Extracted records
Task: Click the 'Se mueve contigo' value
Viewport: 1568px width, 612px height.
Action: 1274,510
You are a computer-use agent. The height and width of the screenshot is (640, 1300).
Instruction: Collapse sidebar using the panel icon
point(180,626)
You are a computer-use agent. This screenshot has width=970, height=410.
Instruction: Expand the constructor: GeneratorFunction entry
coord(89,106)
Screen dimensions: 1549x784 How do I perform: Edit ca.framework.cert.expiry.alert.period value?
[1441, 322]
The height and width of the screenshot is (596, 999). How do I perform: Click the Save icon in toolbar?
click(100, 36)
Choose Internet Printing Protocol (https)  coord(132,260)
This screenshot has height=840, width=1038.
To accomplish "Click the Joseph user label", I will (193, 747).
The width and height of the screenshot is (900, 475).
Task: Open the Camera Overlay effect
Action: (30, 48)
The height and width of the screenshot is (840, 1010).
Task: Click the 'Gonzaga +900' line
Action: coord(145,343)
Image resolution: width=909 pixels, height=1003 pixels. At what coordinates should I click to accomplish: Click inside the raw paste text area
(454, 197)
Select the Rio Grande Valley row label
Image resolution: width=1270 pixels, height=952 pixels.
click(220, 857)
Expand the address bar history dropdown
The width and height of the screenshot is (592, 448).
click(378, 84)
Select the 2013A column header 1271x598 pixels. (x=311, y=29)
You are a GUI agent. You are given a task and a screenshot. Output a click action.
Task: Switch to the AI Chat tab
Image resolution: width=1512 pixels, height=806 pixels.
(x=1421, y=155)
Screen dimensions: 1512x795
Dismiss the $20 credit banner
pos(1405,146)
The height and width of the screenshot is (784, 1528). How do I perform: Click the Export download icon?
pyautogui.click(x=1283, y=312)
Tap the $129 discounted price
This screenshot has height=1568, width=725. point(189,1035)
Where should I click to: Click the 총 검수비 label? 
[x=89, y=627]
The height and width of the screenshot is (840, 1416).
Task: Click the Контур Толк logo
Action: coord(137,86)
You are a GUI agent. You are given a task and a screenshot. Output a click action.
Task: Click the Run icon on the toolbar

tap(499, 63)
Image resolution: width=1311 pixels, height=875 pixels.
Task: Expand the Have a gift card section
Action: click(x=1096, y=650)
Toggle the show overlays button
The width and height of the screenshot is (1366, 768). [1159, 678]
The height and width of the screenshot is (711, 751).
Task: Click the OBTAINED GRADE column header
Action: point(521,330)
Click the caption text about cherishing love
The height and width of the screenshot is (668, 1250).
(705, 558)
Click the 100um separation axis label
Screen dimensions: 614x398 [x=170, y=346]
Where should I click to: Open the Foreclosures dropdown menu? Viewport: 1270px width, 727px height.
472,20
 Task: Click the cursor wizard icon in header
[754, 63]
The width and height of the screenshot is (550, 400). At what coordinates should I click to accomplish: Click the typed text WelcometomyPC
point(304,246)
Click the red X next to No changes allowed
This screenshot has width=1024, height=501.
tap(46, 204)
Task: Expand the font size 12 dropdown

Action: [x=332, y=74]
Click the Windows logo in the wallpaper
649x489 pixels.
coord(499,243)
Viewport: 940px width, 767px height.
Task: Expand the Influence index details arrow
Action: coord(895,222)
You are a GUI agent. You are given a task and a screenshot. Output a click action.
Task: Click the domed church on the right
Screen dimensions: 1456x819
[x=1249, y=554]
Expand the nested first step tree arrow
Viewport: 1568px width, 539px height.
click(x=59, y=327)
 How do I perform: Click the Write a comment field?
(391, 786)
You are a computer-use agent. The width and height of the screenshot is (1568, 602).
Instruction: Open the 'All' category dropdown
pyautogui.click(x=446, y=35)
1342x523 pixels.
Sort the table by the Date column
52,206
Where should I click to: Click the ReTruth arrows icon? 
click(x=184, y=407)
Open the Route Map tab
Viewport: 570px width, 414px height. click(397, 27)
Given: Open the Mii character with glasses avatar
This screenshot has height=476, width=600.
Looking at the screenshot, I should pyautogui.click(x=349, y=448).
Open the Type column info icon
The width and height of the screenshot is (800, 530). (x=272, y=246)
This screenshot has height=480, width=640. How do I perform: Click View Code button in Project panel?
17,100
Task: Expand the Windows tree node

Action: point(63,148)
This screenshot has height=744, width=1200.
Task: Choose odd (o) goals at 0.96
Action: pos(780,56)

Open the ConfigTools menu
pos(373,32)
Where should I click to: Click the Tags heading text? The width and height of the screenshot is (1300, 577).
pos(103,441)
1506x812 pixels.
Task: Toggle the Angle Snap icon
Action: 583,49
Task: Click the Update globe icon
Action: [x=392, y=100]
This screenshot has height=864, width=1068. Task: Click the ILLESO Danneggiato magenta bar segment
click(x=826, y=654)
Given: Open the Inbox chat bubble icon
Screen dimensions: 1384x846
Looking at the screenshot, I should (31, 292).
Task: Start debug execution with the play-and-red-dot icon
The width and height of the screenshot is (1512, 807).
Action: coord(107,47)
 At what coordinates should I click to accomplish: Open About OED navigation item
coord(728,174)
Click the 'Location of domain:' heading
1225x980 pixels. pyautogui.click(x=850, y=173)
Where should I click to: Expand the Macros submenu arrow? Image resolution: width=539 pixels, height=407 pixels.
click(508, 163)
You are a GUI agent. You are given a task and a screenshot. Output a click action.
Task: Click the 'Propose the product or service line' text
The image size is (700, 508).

[What the task requires] Your job is to write out the data exactly as it stands.

[Exercise answer]
Task: Click the 'Se mueve contigo' value
Viewport: 1568px width, 612px height.
Action: 1274,510
You are a computer-use agent. The height and width of the screenshot is (640, 1300).
Instruction: Collapse sidebar using the panel icon
point(180,626)
You are a computer-use agent. This screenshot has width=970, height=410.
Instruction: Expand the constructor: GeneratorFunction entry
coord(89,106)
Screen dimensions: 1549x784 How do I perform: Edit ca.framework.cert.expiry.alert.period value?
[1441, 322]
The height and width of the screenshot is (596, 999). How do I perform: Click the Save icon in toolbar?
click(100, 36)
Choose Internet Printing Protocol (https)  coord(132,260)
This screenshot has height=840, width=1038.
To accomplish "Click the Joseph user label", I will (193, 747).
The width and height of the screenshot is (900, 475).
Task: Open the Camera Overlay effect
Action: (30, 48)
The height and width of the screenshot is (840, 1010).
Task: Click the 'Gonzaga +900' line
Action: coord(145,343)
Image resolution: width=909 pixels, height=1003 pixels. At what coordinates should I click to accomplish: Click inside the raw paste text area
(454, 197)
Select the Rio Grande Valley row label
Image resolution: width=1270 pixels, height=952 pixels.
click(220, 857)
Expand the address bar history dropdown
The width and height of the screenshot is (592, 448).
click(378, 84)
Select the 2013A column header 1271x598 pixels. (x=311, y=29)
You are a GUI agent. You are given a task and a screenshot. Output a click action.
Task: Switch to the AI Chat tab
Image resolution: width=1512 pixels, height=806 pixels.
(x=1421, y=155)
Screen dimensions: 1512x795
Dismiss the $20 credit banner
pos(1405,146)
The height and width of the screenshot is (784, 1528). How do I perform: Click the Export download icon?
pyautogui.click(x=1283, y=312)
Tap the $129 discounted price
This screenshot has height=1568, width=725. point(189,1035)
Where should I click to: Click the 총 검수비 label? 
[x=89, y=627]
The height and width of the screenshot is (840, 1416).
Task: Click the Контур Толк logo
Action: coord(137,86)
You are a GUI agent. You are given a task and a screenshot. Output a click action.
Task: Click the Run icon on the toolbar

tap(499, 63)
Image resolution: width=1311 pixels, height=875 pixels.
Task: Expand the Have a gift card section
Action: click(x=1096, y=650)
Toggle the show overlays button
The width and height of the screenshot is (1366, 768). [1159, 678]
The height and width of the screenshot is (711, 751).
Task: Click the OBTAINED GRADE column header
Action: point(521,330)
Click the caption text about cherishing love
The height and width of the screenshot is (668, 1250).
(705, 558)
Click the 100um separation axis label
Screen dimensions: 614x398 [x=170, y=346]
Where should I click to: Open the Foreclosures dropdown menu? Viewport: 1270px width, 727px height.
472,20
 Task: Click the cursor wizard icon in header
[754, 63]
The width and height of the screenshot is (550, 400). At what coordinates should I click to accomplish: Click the typed text WelcometomyPC
point(304,246)
Click the red X next to No changes allowed
This screenshot has width=1024, height=501.
tap(46, 204)
Task: Expand the font size 12 dropdown

Action: [x=332, y=74]
Click the Windows logo in the wallpaper
649x489 pixels.
coord(499,243)
Viewport: 940px width, 767px height.
Task: Expand the Influence index details arrow
Action: coord(895,222)
You are a GUI agent. You are given a task and a screenshot. Output a click action.
Task: Click the domed church on the right
Screen dimensions: 1456x819
[x=1249, y=554]
Expand the nested first step tree arrow
Viewport: 1568px width, 539px height.
click(x=59, y=327)
 How do I perform: Click the Write a comment field?
(391, 786)
You are a computer-use agent. The width and height of the screenshot is (1568, 602).
Instruction: Open the 'All' category dropdown
pyautogui.click(x=446, y=35)
1342x523 pixels.
Sort the table by the Date column
52,206
Where should I click to: Click the ReTruth arrows icon? 
click(x=184, y=407)
Open the Route Map tab
Viewport: 570px width, 414px height. click(397, 27)
Given: Open the Mii character with glasses avatar
This screenshot has height=476, width=600.
Looking at the screenshot, I should pyautogui.click(x=349, y=448).
Open the Type column info icon
The width and height of the screenshot is (800, 530). (x=272, y=246)
This screenshot has height=480, width=640. How do I perform: Click View Code button in Project panel?
17,100
Task: Expand the Windows tree node

Action: point(63,148)
This screenshot has height=744, width=1200.
Task: Choose odd (o) goals at 0.96
Action: pos(780,56)

Open the ConfigTools menu
pos(373,32)
Where should I click to: Click the Tags heading text? The width and height of the screenshot is (1300, 577).
pos(103,441)
1506x812 pixels.
Task: Toggle the Angle Snap icon
Action: 583,49
Task: Click the Update globe icon
Action: [x=392, y=100]
This screenshot has height=864, width=1068. Task: Click the ILLESO Danneggiato magenta bar segment
click(x=826, y=654)
Given: Open the Inbox chat bubble icon
Screen dimensions: 1384x846
Looking at the screenshot, I should (31, 292).
Task: Start debug execution with the play-and-red-dot icon
The width and height of the screenshot is (1512, 807).
Action: coord(107,47)
 At what coordinates should I click to accomplish: Open About OED navigation item
coord(728,174)
Click the 'Location of domain:' heading
1225x980 pixels. pyautogui.click(x=850, y=173)
Where should I click to: Expand the Macros submenu arrow? Image resolution: width=539 pixels, height=407 pixels.
click(508, 163)
You are a GUI agent. You are given a task and a screenshot. Output a click action.
Task: Click the 'Propose the product or service line' text
The image size is (700, 508).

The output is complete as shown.